Teyla wakes from stasis without pain, neither of which she had expected. When her eyes adjust to the light in the room, she sees that she isn't alone. Ronon is sitting a few feet from her bed, his gun held loosely in his lap.
This, she had expected.
When he notices that she's awake, Ronon leans forward, meeting her eyes and offering her a genuine smile, despite the way he's adjusted his grip on the gun.
"Morning," he says.
"Is it?" she asks, many other questions inherent in her reply.
"Torren and Teyla and Kanaan are fine," Ronon answers, nodding. "Michael's not."
"Good," she says, shutting her eyes to process the implications. She'd almost hoped that Teyla wouldn't have named her son Torren, that somehow they were different enough that she could have been wrong about that. What she really wants to do is demand to speak with Elizabeth and impress on all of them the necessity of changing their approach to her galaxy, but Elizabeth is gone, and Atlantis isn't even on the same planet as her memories tell her it should be. The many reasons that she does not belong here flood through her mind, but before she can be overwhelmed, two thoughts float to the forefront.
"Ronon, did you stain your own tattoos?"
His quick response simply reinforces the conclusion she's already drawn—she has clearly overstayed her welcome. She still knows him well, whether he is willing to acknowledge that or not, however.
"Because, though Torren is not my son, I still wish to protect his mother's identity as separate from my own, when I leave here."
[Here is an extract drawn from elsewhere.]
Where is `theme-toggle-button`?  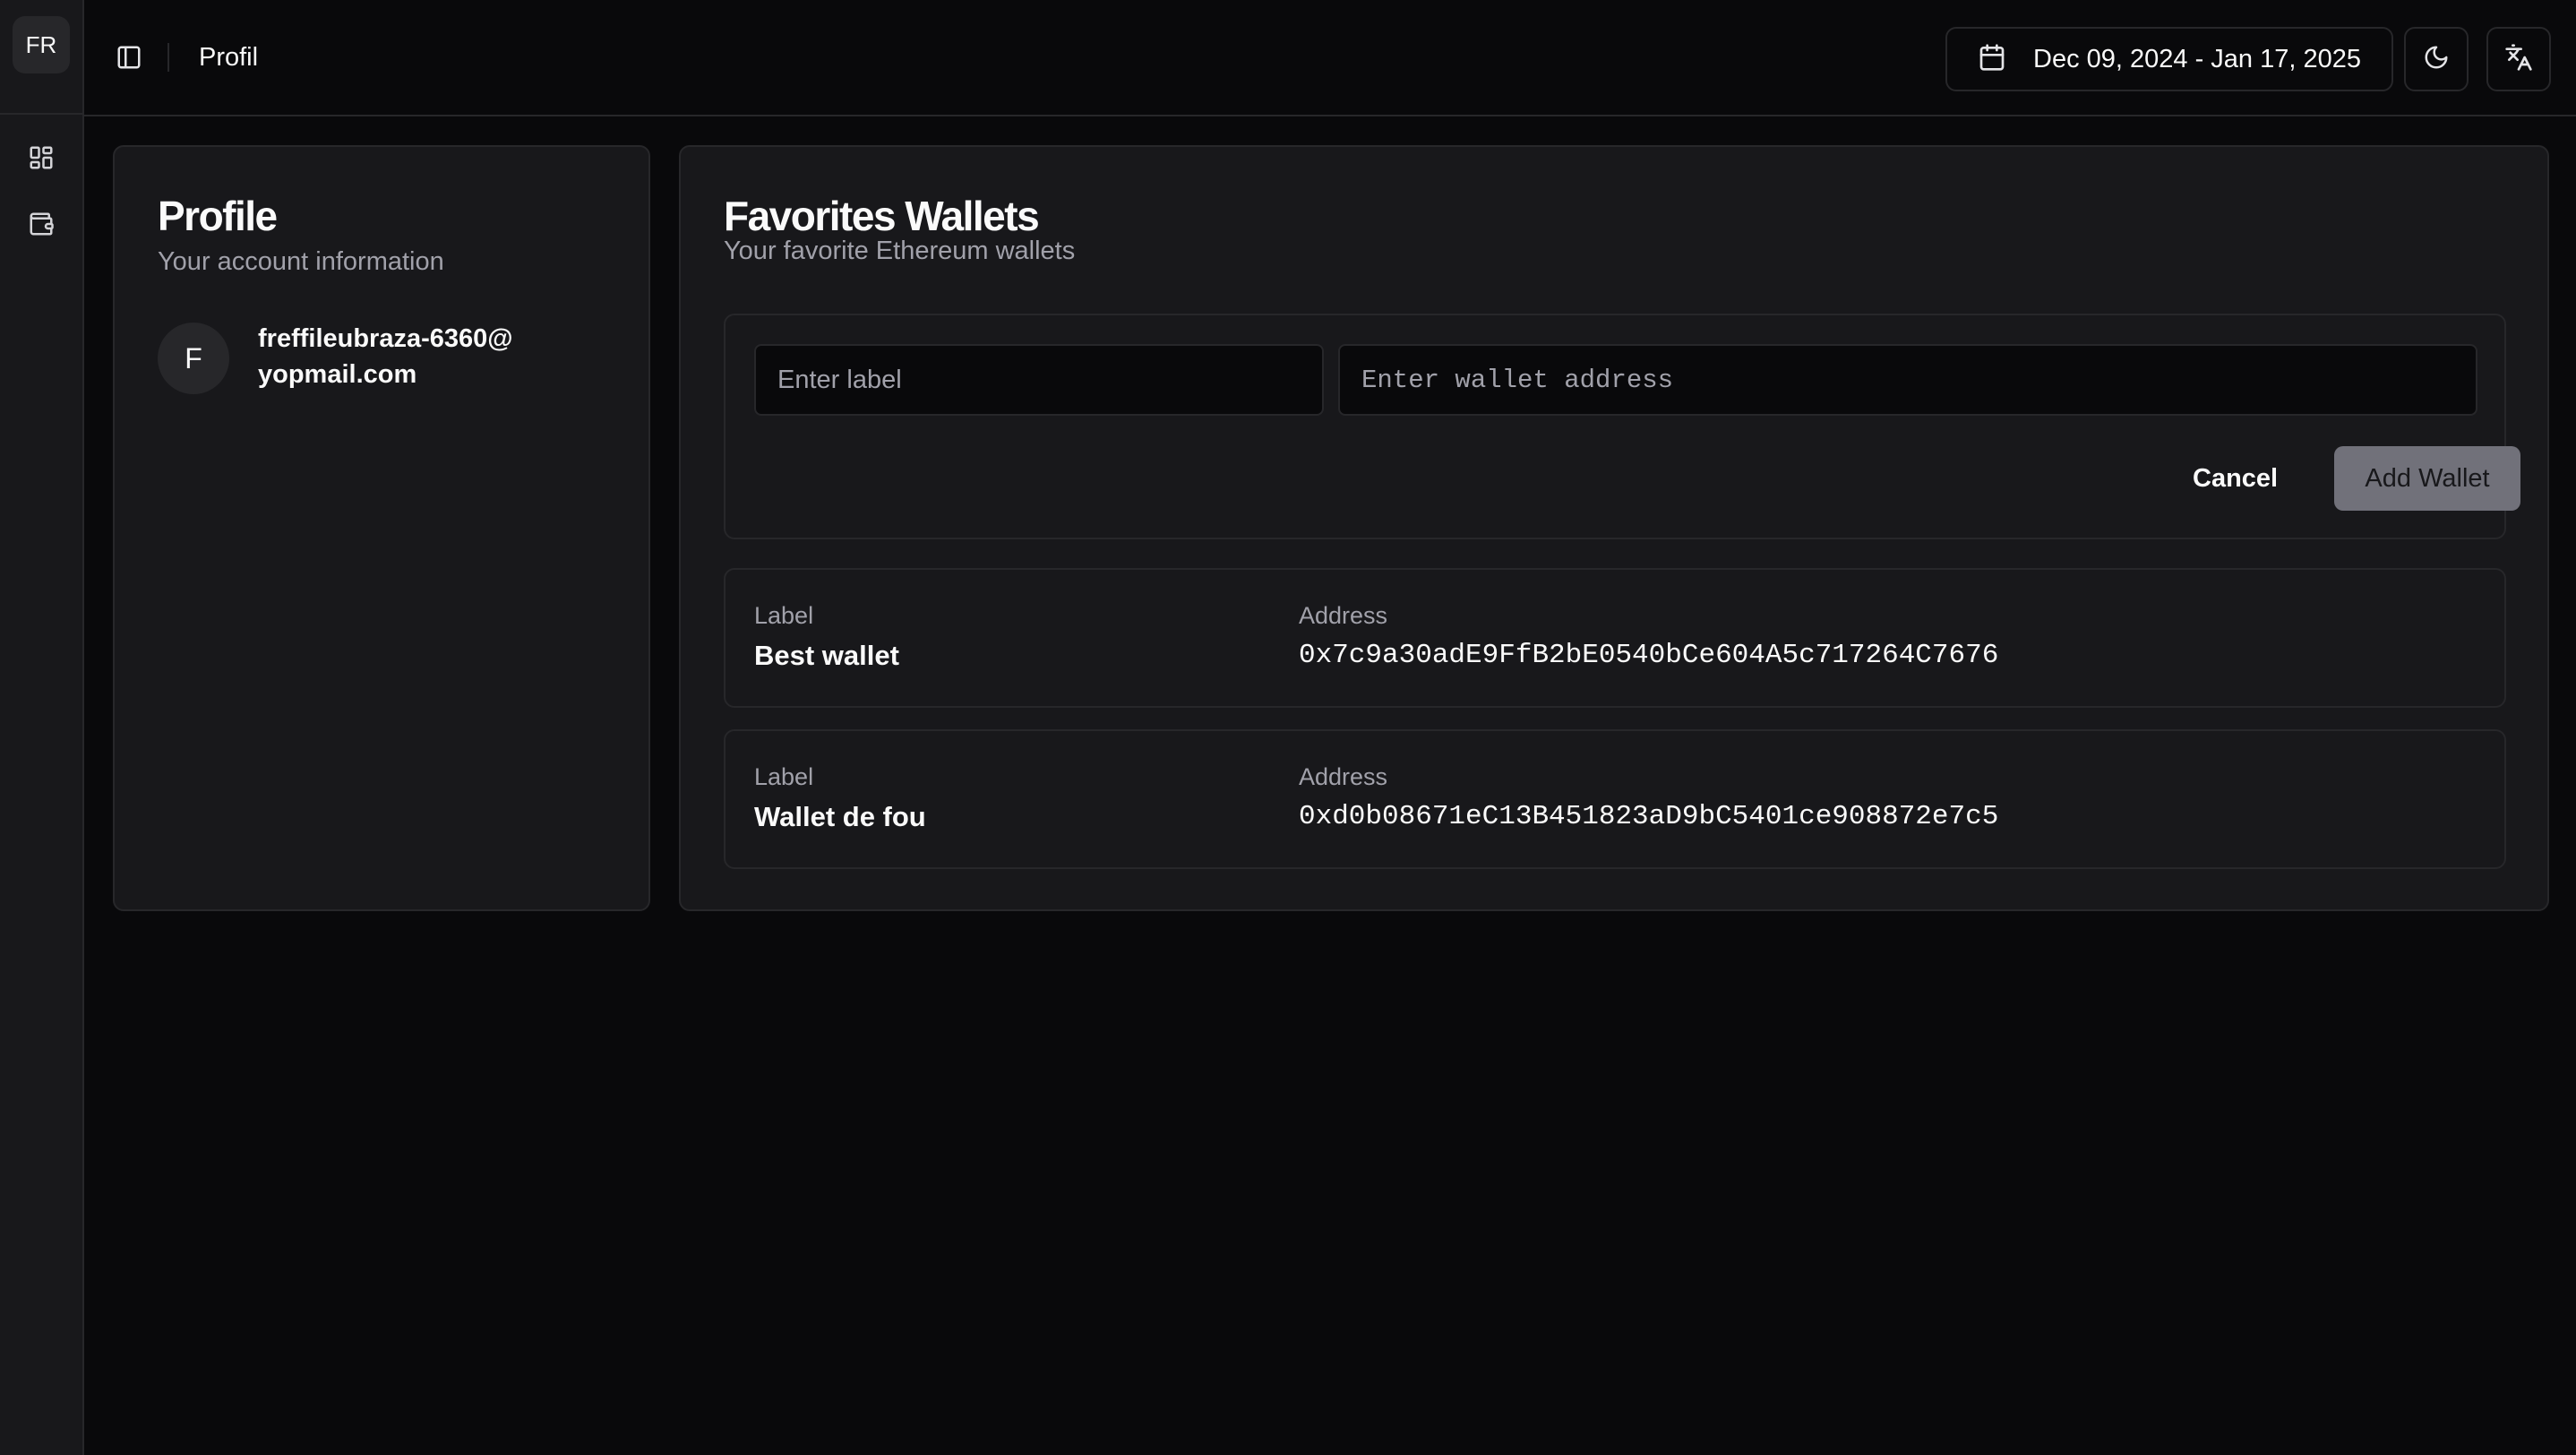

This proves to be the correct answer, and the conversation that follows is friendly enough that Teyla almost tells Ronon the main reason why she wishes to distinguish her appearance. Whether her virus-poisoned blood will hasten her death at the hands of the Wraith, she doesn't know, but she hopes she'll be able to kill half as many as Ronon has, before the supply of serum Michael had hidden away runs dry.
The night after Teyla's clone is taken out of stasis, Rodney and John take some beer and walk out to the farthest pier to drink it, far enough away that the lights of the city don't obscure the stars they can see in the southern hemisphere.
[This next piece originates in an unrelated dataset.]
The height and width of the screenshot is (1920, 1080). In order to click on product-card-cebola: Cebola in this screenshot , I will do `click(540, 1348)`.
"So," John says to Rodney when they're both pleasantly buzzed. "What do you think our next crisis will be? Renegade Asurans? The Ori?"
"Don't you dare," Rodney says, pointing an unsteady finger. "Every time you say something like that, I end up building some contraption that you fly off in, all stupidly heroic—"
"That only happened once, Rodney," John says pleasantly.
"Bullshit," Rodney protests. He always swears when he's drunk. John can't help but find it strangely endearing. "I keep a running tally, Colonel Suicide Mission."
"Well, you know, that which doesn't—"
"Kill us?" Rodney interrupts in a voice that's bordering on high pitched. "I'm strong enough, thank you very much."
"I was going to say, 'that which doesn't sexually frustrate us to death,'" John says, lying back and resting his head on his crossed arms. "But—"
Rodney doesn't let him finish, but that doesn't bother John in the slightest. He doesn't plan on telling Rodney that his new habit is to say outrageous things on the hopes that Rodney will interrupt him. It's much healthier than his previous habits, which included running for his life and risking his neck at every opportunity. John doesn't necessarily plan on halting these activities either, but he's got Atlantis, his team, and Rodney, and that's all he really needs to beat the odds, anyway.